This article mainly introduces some tutorials on using natural language tools in Python. This article is from the IBM official website technical documentation, for more information, see NLTK. it is an excellent tool for teaching Python and practicing computational linguistics. In addition, computational linguistics is closely related to artificial intelligence, language/specialized language recognition, translation, syntax check, and other fields.
What does NLTK include?
NLTK is naturally seen as a series of layers with stack structures built on each other. For those who are familiar with grammar and parsing in human languages (such as Python), it is not very difficult to understand the similar-but more profound-layer in natural language models.
Glossary
Corpora: a collection of related texts.

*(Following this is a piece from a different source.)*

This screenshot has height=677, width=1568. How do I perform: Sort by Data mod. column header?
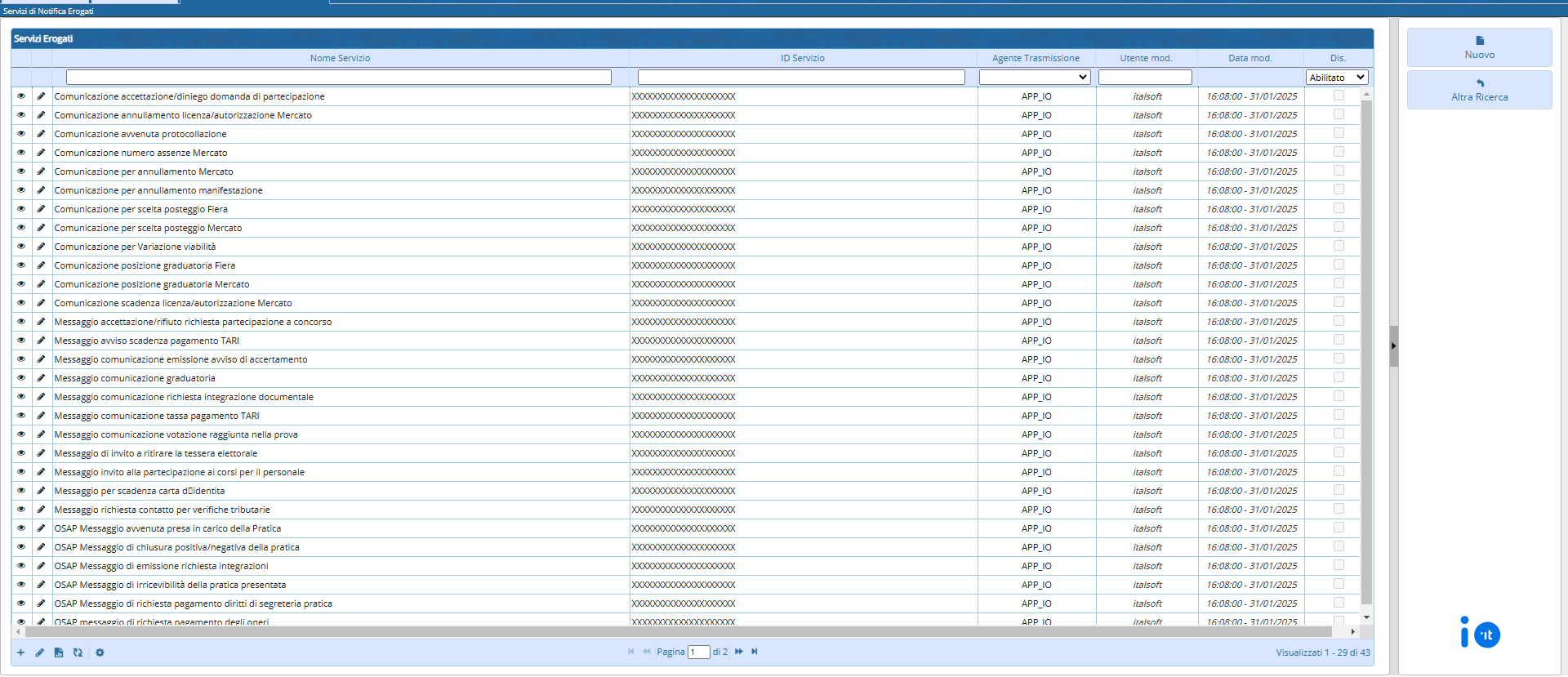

For example, Shakespeare's work may be collectively referred to as a collection (corpus), and the work of several authors is called the complete set.
Histogram (Histogram): Statistical distribution of the frequency of occurrence of different words, letters, or other items in a dataset.
Syntagmatic: the study of segments, that is, the continuous statistical relationship of letters, words, or phrases in the complete set.
Context-free grammar: The second class in the Noam Chomsky level consisting of four formal syntaxes. See references for detailed descriptions.
Although NLTK comes with many complete sets that have been pre-processed (usually manually) to different degrees, each layer is dependent on adjacent lower-level processing. First, Break the word, then add a tag for the word, and then parse the group of words into a syntax element, such as a noun phrase or sentence (depending on one of several technologies, each technology has its own advantages and disadvantages). Finally, the final statements or other syntax units are classified. Through these steps, NLTK allows you to generate statistics on the occurrence of different elements, and draw a chart describing the processing process itself or the total statistical results.
In this article, you will see some relatively complete examples of low-level capabilities, and most of the high-level capabilities will be simply abstract descriptions. Now let's analyze the first step of text processing in detail.
Tokenization)
You can use NLTK to do a lot of work, especially at the lower layer. it is no big difference compared to using Python's basic data structure. However, NLTK provides a set of systematic interfaces that higher layers depend on and use, rather than simply providing practical classes to handle text that has been tagged or tagged.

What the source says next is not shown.